**Aufgabe 1**: Schreiben Sie aus dem Artikel über Corona und psychisch erkrankte Menschen alles von "Corona zerstörte die" bis hinunter zu "nicht mehr zu." wortgetreu ab.
**Aufgabe 2**: Prüfen Sie anhand des Artikels über Corona und psychisch erkrankte Menschen, ob die folgenden Aussagen zutreffen, und beantworten Sie jede mit Ja oder Nein samt den entscheidenden Worten des Artikels als genauem Zitat: (a) Laura Attemeier arbeitet als Sozialarbeiterin für die Caritas. (b) In der Außenwohngruppe leben 35 psychisch erkrankte Menschen. (c) Beim ersten Lockdown wusste das Team von Beginn an, wie es die Lage bewältigen würde.
===== Dokumenttext
Corona – gegen Einsamkeit psychisch erkrankter Menschen
"Ohne die Helfenden Hände wären wir untergegangen", bringt es Laura Attemeier auf den Punkt. Die Sozialarbeiterin der Caritas betreut eine Außenwohngruppe des St. Anna-Hauses. 25 psychisch erkrankte Menschen wohnen hier in Gruppen zusammen und versuchen sich auf ein selbstständiges Leben mit einer täglichen Arbeit und einer eigenen Wohnung vorzubereiten. Jeder Bewohner, jede Bewohnerin hat sein/ihr individuelles Ziel. Gesundheitliche Stabilität ist das, was die Menschen wieder erlernen müssen. Keine leichte Aufgabe.
Corona zerstörte die wichtige Tagesstruktur
"Gerade beim ersten Lockdown standen wir vor besonderen Herausforderungen und wussten zu Anfang nicht recht, wie wir das hinbekommen", erinnert sich Laura Attemeier. Die Bewohner der Gruppe in der Bruchsaler Straße sind auf eine regelmäßige Tagesstruktur angewiesen, doch damals geriet die komplette Routine durcheinander. "Das war einfach heftig, die psychische Belastung durch die Gefahr einer Ansteckung war groß." Die Ausgangsbeschränkungen ließen den normalen Alltag nicht mehr zu.
==========
===== Bereitgestellte Datensätze
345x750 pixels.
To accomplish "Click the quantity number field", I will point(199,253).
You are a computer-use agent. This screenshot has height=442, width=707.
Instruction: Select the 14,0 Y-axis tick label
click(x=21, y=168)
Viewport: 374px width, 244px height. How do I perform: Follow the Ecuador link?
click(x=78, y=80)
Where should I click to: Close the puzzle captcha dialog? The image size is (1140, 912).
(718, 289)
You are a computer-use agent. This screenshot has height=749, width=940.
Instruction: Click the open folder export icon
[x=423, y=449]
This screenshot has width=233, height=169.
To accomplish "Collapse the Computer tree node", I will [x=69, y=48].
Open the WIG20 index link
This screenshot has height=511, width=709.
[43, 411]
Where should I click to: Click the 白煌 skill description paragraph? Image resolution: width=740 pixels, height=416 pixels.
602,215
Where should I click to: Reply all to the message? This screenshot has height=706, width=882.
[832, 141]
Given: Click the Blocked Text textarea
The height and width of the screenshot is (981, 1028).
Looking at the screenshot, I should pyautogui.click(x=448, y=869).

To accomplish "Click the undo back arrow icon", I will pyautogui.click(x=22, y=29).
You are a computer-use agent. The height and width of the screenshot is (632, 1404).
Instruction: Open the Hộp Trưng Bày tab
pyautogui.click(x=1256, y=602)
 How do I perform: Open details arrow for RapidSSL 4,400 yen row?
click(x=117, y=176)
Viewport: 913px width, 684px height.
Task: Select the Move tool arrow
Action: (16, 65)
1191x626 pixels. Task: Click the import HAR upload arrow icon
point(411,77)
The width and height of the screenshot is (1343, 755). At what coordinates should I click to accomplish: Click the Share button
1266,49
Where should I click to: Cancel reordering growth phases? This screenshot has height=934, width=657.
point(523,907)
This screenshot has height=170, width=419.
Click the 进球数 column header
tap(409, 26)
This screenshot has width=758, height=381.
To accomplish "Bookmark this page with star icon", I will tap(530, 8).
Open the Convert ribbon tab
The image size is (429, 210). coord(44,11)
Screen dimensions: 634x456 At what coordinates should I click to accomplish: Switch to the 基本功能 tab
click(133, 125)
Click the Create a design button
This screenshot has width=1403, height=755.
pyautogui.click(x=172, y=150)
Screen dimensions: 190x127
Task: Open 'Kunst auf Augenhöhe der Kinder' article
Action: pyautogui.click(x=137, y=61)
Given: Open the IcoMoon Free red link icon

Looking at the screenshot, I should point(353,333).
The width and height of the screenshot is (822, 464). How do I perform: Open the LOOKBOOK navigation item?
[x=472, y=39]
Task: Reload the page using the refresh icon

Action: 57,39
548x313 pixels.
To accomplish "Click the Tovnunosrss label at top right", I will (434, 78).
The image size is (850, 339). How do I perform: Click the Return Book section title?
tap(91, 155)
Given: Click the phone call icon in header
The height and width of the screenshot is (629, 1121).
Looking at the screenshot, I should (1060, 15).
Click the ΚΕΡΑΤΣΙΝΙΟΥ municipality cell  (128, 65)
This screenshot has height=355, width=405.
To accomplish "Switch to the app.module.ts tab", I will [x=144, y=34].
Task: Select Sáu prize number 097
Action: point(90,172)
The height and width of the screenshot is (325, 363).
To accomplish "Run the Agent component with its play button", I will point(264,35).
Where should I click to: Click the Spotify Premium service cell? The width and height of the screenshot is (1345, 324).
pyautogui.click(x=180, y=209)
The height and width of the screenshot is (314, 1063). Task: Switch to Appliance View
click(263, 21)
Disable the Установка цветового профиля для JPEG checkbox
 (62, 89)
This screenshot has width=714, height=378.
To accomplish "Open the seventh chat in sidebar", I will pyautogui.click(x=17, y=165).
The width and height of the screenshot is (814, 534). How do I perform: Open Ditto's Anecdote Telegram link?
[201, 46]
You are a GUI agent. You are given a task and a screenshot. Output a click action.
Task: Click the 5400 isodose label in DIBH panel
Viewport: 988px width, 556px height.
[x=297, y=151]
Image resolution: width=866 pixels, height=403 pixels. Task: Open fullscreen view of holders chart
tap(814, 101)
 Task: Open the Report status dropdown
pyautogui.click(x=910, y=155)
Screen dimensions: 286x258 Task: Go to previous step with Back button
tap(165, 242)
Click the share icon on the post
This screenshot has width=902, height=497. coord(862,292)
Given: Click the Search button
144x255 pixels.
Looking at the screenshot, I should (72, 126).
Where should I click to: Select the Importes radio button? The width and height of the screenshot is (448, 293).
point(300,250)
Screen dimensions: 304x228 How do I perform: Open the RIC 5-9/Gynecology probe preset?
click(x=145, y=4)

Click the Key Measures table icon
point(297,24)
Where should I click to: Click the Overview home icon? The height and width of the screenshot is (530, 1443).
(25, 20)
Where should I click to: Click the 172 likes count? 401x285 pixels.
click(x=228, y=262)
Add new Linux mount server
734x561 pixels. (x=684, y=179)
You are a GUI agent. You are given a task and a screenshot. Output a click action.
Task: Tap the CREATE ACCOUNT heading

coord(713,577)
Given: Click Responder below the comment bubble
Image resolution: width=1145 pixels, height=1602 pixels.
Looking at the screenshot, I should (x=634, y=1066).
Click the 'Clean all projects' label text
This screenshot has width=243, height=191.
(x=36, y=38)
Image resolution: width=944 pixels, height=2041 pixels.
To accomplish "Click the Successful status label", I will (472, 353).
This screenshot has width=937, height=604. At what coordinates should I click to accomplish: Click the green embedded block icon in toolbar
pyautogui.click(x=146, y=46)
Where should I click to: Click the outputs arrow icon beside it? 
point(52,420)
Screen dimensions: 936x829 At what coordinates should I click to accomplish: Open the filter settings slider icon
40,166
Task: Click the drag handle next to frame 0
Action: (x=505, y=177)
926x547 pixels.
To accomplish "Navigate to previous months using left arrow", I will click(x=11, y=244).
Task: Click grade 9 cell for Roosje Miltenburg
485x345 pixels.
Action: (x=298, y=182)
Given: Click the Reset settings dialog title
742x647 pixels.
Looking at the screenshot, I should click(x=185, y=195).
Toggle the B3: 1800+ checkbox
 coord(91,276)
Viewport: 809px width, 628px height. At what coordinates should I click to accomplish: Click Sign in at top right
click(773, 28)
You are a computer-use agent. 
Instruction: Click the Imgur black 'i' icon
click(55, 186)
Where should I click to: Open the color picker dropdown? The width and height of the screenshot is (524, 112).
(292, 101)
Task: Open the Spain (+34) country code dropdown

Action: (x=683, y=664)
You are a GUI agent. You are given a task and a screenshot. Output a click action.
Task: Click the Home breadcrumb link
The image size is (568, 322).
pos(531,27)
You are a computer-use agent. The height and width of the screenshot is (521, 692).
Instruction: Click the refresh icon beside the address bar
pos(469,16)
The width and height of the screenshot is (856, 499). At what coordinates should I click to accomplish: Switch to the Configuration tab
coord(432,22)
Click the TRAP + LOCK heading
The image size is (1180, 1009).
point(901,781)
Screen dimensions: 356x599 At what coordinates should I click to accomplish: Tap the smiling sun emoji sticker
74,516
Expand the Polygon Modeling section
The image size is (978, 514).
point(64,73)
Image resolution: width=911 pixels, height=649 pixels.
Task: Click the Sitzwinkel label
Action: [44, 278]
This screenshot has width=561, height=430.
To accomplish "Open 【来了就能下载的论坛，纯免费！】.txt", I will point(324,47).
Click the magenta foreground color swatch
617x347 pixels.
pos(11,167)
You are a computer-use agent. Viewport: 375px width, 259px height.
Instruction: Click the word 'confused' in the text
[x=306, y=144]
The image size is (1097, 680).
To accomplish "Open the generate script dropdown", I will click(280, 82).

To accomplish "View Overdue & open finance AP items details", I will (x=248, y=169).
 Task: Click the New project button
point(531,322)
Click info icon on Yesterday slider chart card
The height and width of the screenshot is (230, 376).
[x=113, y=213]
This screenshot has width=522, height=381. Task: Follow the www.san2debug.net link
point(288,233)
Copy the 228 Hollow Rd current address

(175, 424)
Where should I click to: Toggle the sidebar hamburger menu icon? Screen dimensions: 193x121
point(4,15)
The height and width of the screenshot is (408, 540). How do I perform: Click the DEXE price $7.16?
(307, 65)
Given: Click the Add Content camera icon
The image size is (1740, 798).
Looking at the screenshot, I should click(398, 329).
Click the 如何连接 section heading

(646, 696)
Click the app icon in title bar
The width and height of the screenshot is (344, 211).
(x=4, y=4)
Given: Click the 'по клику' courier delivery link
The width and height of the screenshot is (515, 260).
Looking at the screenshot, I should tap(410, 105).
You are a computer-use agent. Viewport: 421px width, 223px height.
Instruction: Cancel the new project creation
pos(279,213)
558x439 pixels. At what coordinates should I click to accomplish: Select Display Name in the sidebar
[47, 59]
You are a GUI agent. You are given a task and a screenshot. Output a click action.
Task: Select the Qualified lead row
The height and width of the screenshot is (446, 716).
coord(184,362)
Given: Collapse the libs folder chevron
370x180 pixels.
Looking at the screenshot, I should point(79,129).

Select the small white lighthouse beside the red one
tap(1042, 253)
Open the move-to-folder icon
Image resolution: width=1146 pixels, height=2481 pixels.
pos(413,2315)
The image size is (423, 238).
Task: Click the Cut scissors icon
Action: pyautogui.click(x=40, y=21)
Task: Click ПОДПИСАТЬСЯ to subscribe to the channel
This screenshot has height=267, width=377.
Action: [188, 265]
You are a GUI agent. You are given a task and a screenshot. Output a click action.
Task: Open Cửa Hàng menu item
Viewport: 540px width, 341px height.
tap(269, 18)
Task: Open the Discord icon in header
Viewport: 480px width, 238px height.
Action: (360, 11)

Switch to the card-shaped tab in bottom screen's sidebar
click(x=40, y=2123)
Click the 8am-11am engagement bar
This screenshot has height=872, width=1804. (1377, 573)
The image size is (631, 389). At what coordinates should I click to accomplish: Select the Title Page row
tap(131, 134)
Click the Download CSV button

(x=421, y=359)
==========
**Antwort 1**:
Corona zerstörte die wichtige Tagesstruktur
"Gerade beim ersten Lockdown standen wir vor besonderen Herausforderungen und wussten zu Anfang nicht recht, wie wir das hinbekommen", erinnert sich Laura Attemeier. Die Bewohner der Gruppe in der Bruchsaler Straße sind auf eine regelmäßige Tagesstruktur angewiesen, doch damals geriet die komplette Routine durcheinander. "Das war einfach heftig, die psychische Belastung durch die Gefahr einer Ansteckung war groß." Die Ausgangsbeschränkungen ließen den normalen Alltag nicht mehr zu.

**Antwort 2**:
(a) Ja: „Die Sozialarbeiterin der Caritas betreut eine Außenwohngruppe des St. Anna-Hauses.“
(b) Nein: „25 psychisch erkrankte Menschen wohnen hier in Gruppen zusammen“
(c) Nein: „wussten zu Anfang nicht recht, wie wir das hinbekommen“